封じ手は決断の▲4六角。こうなるともう止まらない。飛車の取り合いになったが、先手の中住まいは直ぐに詰めろが掛かってしまいそうで、後手に手段が多い将棋となった。
▲4六角では▲7四桂が有力だったと週刊将棋誌の「中村修九段の見た第7局」にもある。善悪は分からないが後手の中原囲いに嫌みをつけて、彼我の陣形差を薄めた方が実戦的だった気もする。

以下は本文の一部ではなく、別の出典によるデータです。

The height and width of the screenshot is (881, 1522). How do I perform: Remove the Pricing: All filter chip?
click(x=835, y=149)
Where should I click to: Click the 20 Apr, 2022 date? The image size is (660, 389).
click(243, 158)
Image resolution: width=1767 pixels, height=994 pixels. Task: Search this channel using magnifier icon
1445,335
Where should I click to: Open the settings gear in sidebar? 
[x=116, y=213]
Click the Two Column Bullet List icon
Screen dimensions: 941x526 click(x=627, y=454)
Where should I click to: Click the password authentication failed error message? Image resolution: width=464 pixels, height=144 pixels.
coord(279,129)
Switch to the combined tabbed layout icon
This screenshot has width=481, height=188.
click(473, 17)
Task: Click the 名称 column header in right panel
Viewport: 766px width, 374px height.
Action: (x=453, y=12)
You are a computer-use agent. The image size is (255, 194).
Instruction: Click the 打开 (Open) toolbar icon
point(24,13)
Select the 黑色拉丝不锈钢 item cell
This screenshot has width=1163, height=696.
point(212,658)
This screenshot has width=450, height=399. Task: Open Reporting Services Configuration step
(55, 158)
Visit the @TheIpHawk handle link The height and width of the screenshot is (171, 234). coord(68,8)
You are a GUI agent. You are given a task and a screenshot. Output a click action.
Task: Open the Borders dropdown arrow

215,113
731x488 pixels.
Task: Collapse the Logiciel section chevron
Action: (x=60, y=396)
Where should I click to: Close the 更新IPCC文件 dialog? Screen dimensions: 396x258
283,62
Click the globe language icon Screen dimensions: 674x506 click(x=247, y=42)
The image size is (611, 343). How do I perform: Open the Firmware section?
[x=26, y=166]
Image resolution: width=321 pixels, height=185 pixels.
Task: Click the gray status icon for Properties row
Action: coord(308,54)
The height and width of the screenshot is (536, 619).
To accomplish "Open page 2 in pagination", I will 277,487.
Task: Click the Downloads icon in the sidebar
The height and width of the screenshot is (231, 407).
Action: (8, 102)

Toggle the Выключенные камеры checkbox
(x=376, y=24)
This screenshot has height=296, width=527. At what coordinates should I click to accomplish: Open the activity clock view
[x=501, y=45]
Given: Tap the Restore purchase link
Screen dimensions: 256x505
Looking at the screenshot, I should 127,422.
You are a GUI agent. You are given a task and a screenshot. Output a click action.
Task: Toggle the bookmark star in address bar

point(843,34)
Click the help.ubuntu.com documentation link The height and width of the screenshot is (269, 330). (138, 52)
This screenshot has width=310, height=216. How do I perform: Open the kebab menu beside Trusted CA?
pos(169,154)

下図は▲2三歩△同銀としたところ。少し後手が良いのではないかと言われていいたようだ。
後手:羽生善治王将
後手の持駒:桂二 歩二
9 8 7 6 5 4 3 2 1
+---------------------------+
|v香 飛 ・ ・v金v玉 ・ ・v香|一
| ・ ・ ・ ・v金 ・v金 ・ ・|二
|v歩 ・ 馬 ・v歩v歩v歩v銀 ・|三
| ・ ・ ・v歩v桂 ・ ・ ・v歩|四
| ・ ・ 歩v銀 ・ ・ 角 ・ ・|五
| ・ 歩 ・ ・ ・ ・ 歩 ・ ・|六
| 歩 ・ 銀 歩 歩 歩 銀 ・ 歩|七
| ・ ・ 金 ・ 玉 桂 ・ ・ ・|八
| 香 ・ ・ ・ ・ ・ ・v龍 香|九
+---------------------------+
先手:深浦康市王位
先手の持駒:歩二
【手数=80 △2三同銀 まで】
ここから▲5六桂△6一桂▲8三馬△6二金寄と進んだ。
▲5六桂は4八桂の活用だがやや指しにくい。▲5三角成と行けないようではやはり後手優勢か。
△6一桂と7三の馬に当てながら、▲5三角成を防ぎ、更に△6二金寄と6四に桂馬が跳ねた時の当たりを予め避けた手が羽生らしい柔らかい受け。
第7戦までもつれ込んだものの、羽生が王将位を死守した形となった。これで羽生は王将戦5連覇。休む間もなく名人戦が控えている。
深浦は二冠のチャンスを逃したが、A級も降落してしまった現時点では二冠はまだ早いということなのだと思う。